Saved entries:
####################
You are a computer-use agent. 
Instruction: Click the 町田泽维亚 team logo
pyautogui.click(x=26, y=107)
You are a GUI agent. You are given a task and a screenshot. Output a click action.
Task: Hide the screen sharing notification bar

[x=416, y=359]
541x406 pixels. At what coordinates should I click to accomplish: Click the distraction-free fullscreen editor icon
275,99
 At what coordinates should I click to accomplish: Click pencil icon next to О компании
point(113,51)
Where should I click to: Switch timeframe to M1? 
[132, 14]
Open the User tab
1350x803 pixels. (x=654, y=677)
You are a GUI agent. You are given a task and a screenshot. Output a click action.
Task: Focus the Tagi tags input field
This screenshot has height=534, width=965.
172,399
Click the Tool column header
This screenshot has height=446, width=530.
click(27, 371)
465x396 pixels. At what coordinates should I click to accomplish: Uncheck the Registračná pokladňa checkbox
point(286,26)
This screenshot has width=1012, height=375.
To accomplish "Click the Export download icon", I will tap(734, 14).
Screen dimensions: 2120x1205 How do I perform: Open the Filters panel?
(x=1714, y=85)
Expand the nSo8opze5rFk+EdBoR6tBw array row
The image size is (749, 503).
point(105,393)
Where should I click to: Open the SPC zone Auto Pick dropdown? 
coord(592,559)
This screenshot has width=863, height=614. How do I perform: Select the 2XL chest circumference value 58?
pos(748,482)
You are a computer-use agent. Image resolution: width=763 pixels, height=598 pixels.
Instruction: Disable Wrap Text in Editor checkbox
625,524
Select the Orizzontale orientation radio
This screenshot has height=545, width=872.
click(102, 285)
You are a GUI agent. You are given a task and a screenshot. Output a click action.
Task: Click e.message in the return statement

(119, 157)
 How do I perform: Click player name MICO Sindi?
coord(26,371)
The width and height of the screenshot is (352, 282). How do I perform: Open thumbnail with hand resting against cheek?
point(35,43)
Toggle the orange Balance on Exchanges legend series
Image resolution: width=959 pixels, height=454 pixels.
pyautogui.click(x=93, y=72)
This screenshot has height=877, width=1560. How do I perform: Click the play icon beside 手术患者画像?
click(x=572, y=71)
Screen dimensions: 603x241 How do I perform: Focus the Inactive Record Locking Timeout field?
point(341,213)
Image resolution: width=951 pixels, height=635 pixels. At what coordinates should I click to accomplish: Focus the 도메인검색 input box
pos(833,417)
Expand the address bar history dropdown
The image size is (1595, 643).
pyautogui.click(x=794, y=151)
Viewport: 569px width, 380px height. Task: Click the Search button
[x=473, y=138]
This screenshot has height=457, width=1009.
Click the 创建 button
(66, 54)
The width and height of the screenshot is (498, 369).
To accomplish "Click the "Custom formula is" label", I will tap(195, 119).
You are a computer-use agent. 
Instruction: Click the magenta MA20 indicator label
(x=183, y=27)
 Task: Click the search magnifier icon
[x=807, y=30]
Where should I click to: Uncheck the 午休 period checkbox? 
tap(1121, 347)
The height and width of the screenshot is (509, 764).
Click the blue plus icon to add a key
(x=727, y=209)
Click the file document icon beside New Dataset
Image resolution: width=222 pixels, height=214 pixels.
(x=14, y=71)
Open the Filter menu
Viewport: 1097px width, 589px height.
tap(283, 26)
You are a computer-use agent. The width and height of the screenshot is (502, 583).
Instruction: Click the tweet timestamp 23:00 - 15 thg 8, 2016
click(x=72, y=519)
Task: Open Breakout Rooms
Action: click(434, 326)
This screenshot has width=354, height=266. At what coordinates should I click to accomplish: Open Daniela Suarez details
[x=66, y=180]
####################
## EXERCISE PROMPT:
All of the data above needs to be retyped exactly, with each line as it stands.

## EXERCISE OUTPUT:
You are a computer-use agent. 
Instruction: Click the 町田泽维亚 team logo
pyautogui.click(x=26, y=107)
You are a GUI agent. You are given a task and a screenshot. Output a click action.
Task: Hide the screen sharing notification bar

[x=416, y=359]
541x406 pixels. At what coordinates should I click to accomplish: Click the distraction-free fullscreen editor icon
275,99
 At what coordinates should I click to accomplish: Click pencil icon next to О компании
point(113,51)
Where should I click to: Switch timeframe to M1? 
[132, 14]
Open the User tab
1350x803 pixels. (x=654, y=677)
You are a GUI agent. You are given a task and a screenshot. Output a click action.
Task: Focus the Tagi tags input field
This screenshot has height=534, width=965.
172,399
Click the Tool column header
This screenshot has height=446, width=530.
click(27, 371)
465x396 pixels. At what coordinates should I click to accomplish: Uncheck the Registračná pokladňa checkbox
point(286,26)
This screenshot has width=1012, height=375.
To accomplish "Click the Export download icon", I will tap(734, 14).
Screen dimensions: 2120x1205 How do I perform: Open the Filters panel?
(x=1714, y=85)
Expand the nSo8opze5rFk+EdBoR6tBw array row
The image size is (749, 503).
point(105,393)
Where should I click to: Open the SPC zone Auto Pick dropdown? 
coord(592,559)
This screenshot has width=863, height=614. How do I perform: Select the 2XL chest circumference value 58?
pos(748,482)
You are a computer-use agent. Image resolution: width=763 pixels, height=598 pixels.
Instruction: Disable Wrap Text in Editor checkbox
625,524
Select the Orizzontale orientation radio
This screenshot has height=545, width=872.
click(102, 285)
You are a GUI agent. You are given a task and a screenshot. Output a click action.
Task: Click e.message in the return statement

(119, 157)
 How do I perform: Click player name MICO Sindi?
coord(26,371)
The width and height of the screenshot is (352, 282). How do I perform: Open thumbnail with hand resting against cheek?
point(35,43)
Toggle the orange Balance on Exchanges legend series
Image resolution: width=959 pixels, height=454 pixels.
pyautogui.click(x=93, y=72)
This screenshot has height=877, width=1560. How do I perform: Click the play icon beside 手术患者画像?
click(x=572, y=71)
Screen dimensions: 603x241 How do I perform: Focus the Inactive Record Locking Timeout field?
point(341,213)
Image resolution: width=951 pixels, height=635 pixels. At what coordinates should I click to accomplish: Focus the 도메인검색 input box
pos(833,417)
Expand the address bar history dropdown
The image size is (1595, 643).
pyautogui.click(x=794, y=151)
Viewport: 569px width, 380px height. Task: Click the Search button
[x=473, y=138]
This screenshot has height=457, width=1009.
Click the 创建 button
(66, 54)
The width and height of the screenshot is (498, 369).
To accomplish "Click the "Custom formula is" label", I will tap(195, 119).
You are a computer-use agent. 
Instruction: Click the magenta MA20 indicator label
(x=183, y=27)
 Task: Click the search magnifier icon
[x=807, y=30]
Where should I click to: Uncheck the 午休 period checkbox? 
tap(1121, 347)
The height and width of the screenshot is (509, 764).
Click the blue plus icon to add a key
(x=727, y=209)
Click the file document icon beside New Dataset
Image resolution: width=222 pixels, height=214 pixels.
(x=14, y=71)
Open the Filter menu
Viewport: 1097px width, 589px height.
tap(283, 26)
You are a computer-use agent. The width and height of the screenshot is (502, 583).
Instruction: Click the tweet timestamp 23:00 - 15 thg 8, 2016
click(x=72, y=519)
Task: Open Breakout Rooms
Action: click(434, 326)
This screenshot has width=354, height=266. At what coordinates should I click to accomplish: Open Daniela Suarez details
[x=66, y=180]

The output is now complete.